Description
I am a beginner, I lack any real experience with AI, so deep technical knowledge on the topic escapes me. I just want to clarify some details at a high level, because there are some questions that I find difficult to answer via the documentation.
My primary goal is to use a quantised model for CPU inference (the ONNX images); i need to squeeze as much as I can from the CPU, for semantic search.
This is my proposed setup:
- quantised model: Snowflake Arctic embed sm (30m; 384d; Q8) – the ONNX image provided by Weaviate
- bring your own vectors: the vectoriser is set to none because it’s a static database, and I will vectorise off-site
- scalar quantisation: I think that I need this right? if the model produces int8, then it should compare to an int8 index?
My setup reflects what I think is required; these questions will help clarify my confusion:
a. do I bring my own vectors as f32?
- weaviate-go accepts only f32, so I assume that it quantises the vectors as it indexes them
- would the unquantised model yield suitable vectors? (If I understand it correctly Weaviate quantises them before indexing – but are the int8 quantised vectors from the model suitable to match against Weaviate’s int8 index vectors?)
b. do I need to use SQ if the model that I use produces int8 vectors?
- if not, how does that work? how does it compare vectors (are they int8, float32, or what?) I assumed that Q8 model produces int8, and it needs to compare against int8 (SQ index)
b. if the vectoriser is “none”: do i vectorise my own queries (via HTTP request to the container)?
- I will set the vectoriser to none, because it’s a static database, and I intend to vectorise everything off-site
Generally speaking my approach (and understanding) to batch loading the database is:
- vectorise off-site using the unquantised snowflake, arctic embed model – produce f32
- send those to Weaviate via my gRPC server (as f32)
- Weaviate creates the collection and strores the uncompressed vectors, but indexes as int8 (SQ)
Now, a query comes in:
- I send it to the snowflake artctic embed model for vectorisation, it returns an int8 vector
- It’s then sent to weaviate, a near vector search commences
- Weaviate compares the int8 query to the SQ index (int8)
- some other magic happens (possibly re-scoring, or not: perhaps that’s only BQ pr PQ)
- Weaviate returns the result
Is my understanding way off?
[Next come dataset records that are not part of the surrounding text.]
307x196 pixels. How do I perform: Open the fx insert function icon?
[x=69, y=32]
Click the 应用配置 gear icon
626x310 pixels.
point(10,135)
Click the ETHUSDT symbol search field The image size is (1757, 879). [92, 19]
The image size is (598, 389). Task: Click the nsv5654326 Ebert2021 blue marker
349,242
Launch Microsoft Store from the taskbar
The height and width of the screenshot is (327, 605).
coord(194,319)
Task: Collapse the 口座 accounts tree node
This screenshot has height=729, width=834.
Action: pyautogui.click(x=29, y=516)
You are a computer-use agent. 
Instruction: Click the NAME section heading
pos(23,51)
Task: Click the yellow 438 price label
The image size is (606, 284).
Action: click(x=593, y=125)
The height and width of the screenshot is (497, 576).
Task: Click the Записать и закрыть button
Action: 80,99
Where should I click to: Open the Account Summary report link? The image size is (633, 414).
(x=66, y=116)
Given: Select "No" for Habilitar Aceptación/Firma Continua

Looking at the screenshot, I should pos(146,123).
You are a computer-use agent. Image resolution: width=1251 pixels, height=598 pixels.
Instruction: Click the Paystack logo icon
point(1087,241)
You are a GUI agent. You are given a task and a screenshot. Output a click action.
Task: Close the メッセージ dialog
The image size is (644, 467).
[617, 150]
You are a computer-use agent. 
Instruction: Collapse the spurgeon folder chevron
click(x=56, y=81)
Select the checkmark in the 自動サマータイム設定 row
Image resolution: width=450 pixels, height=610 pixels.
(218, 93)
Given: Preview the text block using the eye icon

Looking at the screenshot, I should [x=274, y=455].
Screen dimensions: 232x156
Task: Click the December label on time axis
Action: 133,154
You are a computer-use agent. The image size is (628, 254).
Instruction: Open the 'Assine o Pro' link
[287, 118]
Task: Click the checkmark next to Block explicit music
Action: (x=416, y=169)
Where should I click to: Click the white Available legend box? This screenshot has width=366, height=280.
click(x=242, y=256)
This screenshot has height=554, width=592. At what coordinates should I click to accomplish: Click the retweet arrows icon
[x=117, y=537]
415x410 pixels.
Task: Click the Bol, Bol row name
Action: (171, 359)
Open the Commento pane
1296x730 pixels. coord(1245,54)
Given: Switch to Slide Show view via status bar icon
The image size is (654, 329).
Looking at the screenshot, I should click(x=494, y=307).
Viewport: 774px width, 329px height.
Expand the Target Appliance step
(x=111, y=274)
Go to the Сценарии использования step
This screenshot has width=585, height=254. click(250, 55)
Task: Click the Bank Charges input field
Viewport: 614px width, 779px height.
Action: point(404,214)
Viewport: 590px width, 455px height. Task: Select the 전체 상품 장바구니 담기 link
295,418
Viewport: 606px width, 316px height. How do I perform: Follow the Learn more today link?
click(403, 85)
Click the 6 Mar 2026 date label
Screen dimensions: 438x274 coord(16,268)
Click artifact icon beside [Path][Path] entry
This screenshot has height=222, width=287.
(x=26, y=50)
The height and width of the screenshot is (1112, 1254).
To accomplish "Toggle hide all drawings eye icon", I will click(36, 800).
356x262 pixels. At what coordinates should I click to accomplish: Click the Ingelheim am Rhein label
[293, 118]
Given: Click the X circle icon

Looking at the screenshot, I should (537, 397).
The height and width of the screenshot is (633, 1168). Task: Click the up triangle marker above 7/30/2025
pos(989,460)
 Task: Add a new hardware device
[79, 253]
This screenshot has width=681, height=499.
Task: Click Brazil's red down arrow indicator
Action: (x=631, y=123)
I just want a general feel for what’s occurring, I don’t want to waste a lot of CPU cycles doing something stupid. It doesn’t need to be perfect.
Server Setup Information
- Weaviate Server Version: 1.28.4
- Deployment Method: Docker compose
- Multi Node? No, single, for the time being (perhaps a year or two down the line this will change)
- Client Language and Version: Go 1.23
- Multitenancy?: Yes, but set to a single value (only during testing do I set this to a randm UUID per test)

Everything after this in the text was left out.